Tesla ancora sui record storici ma un analista prevede un calo dell’80%

Tesla ancora sui record storici ma un analista prevede un calo dell’80%

Investing.com – Ieri le azioni Tesla (NASDAQ:TSLA) hanno raggiunto un nuovo massimo storico per la quarta sessione di trading consecutiva, terminando la seduta con un +13,5% a 1389,86 dollari e chiudendo l’After Hours a 1.380.

Il titolo veniva da un importante rally nel corso degli ultimi cinque giorni che gli ha permesso una crescita superiore al 40%.

Tuttavia, sempre più voci si levano per avvertire dell’irrazionalità di questo aumento, come lo stesso Elon Musk ha stimato qualche settimana fa, avvertendo che il prezzo delle azioni è troppo alto.

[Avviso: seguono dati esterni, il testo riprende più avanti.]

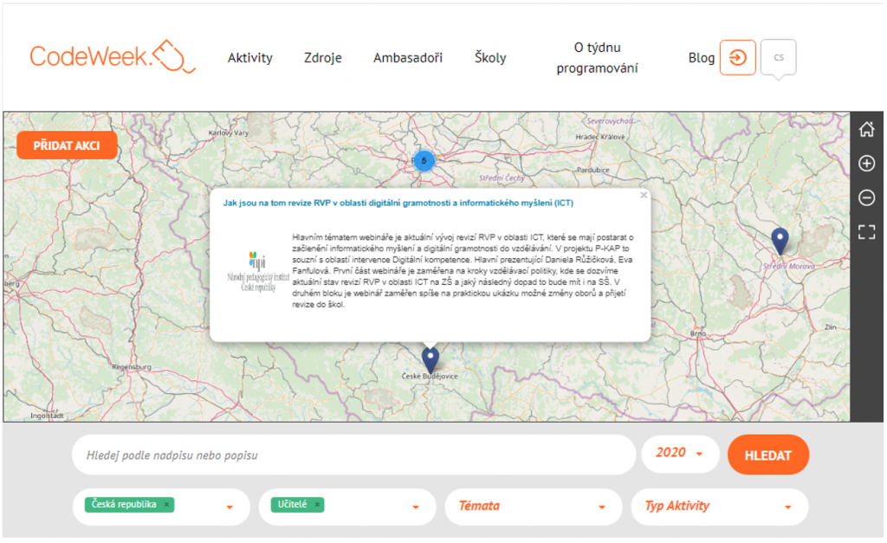Open the login page via arrow icon
The width and height of the screenshot is (887, 543).
click(x=737, y=57)
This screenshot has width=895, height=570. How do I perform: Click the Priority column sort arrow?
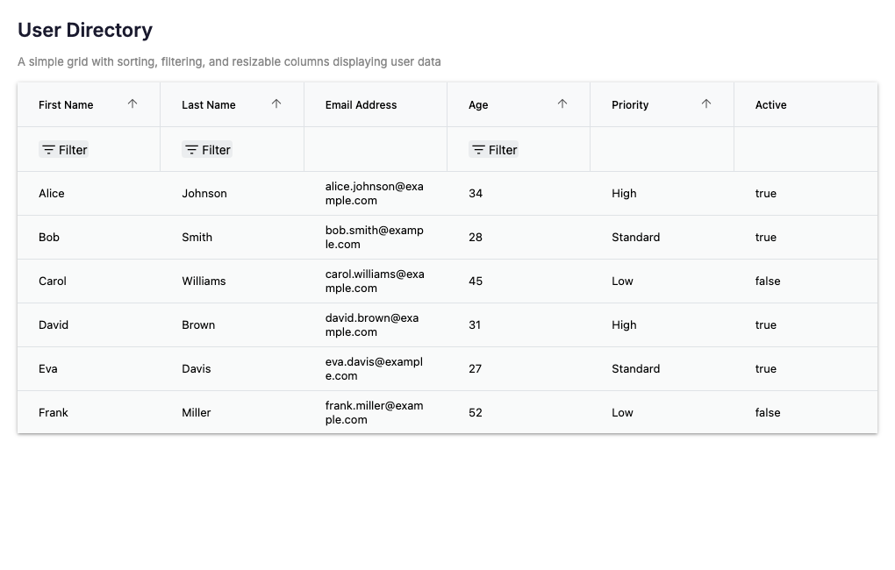706,103
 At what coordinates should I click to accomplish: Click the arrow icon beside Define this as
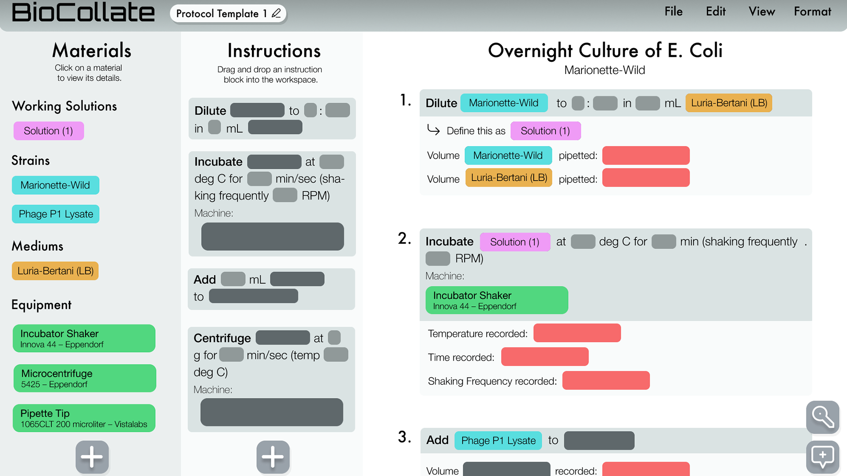[x=434, y=130]
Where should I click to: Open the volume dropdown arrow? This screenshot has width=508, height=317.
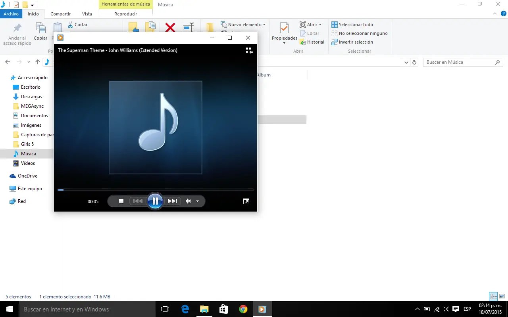tap(198, 201)
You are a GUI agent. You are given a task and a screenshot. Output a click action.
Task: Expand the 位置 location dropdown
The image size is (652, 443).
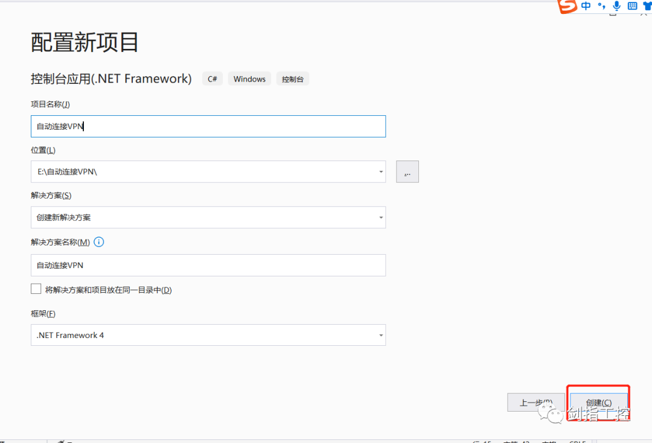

Questa è anche l’opinione dell’analista Ryan Brinkman di JP Morgan, che ha un target price di 295 dollari sul titolo (dopo un aumento del target del 7,3% deciso ieri), che rappresenta una sottovalutazione di circa l’80% rispetto ai prezzi correnti. Il prezzo obiettivo di Brinkman è il più basso dei 32 analisti che seguono le azioni quotate da FactSet.

L’aumento del target price di JP Morgan (NYSE:JPM) segue il report di Tesla di giovedì scorso, secondo il quale la società ha consegnato 90.650 veicoli nel secondo trimestre, ben al di sopra dei 72.000 previsti dagli analisti.

Brinkman ha ribadito la sua raccomandazione secondo cui Tesla è sottoprezzata da almeno tre anni, citando “l’alta valutazione” unita alle “elevate aspettative degli investitori e all’elevato rischio di esecuzione”.

“Il nostro prezzo inferiore all’attuale riflette significativi investimenti positivi, tra cui un modello di business altamente differenziato, un portafoglio prodotti attraente e tecnologie avanzate, che riteniamo siano più che compensati da un rischio di esecuzione superiore alla media e da una valutazione che sembra fissare i prezzi a un livello elevato”, ha scritto la banca in una nota inviata ai clienti.

Infine, dei 32 analisti interpellati da FactSet, 12 raccomandano di vendere azioni Tesla, mentre 11 sono neutrali o equivalenti e 9 raccomandano l’acquisto. L’obiettivo di prezzo medio di questi analisti è di 774,98 dollari, ovvero il 43,5% in meno rispetto ai prezzi correnti.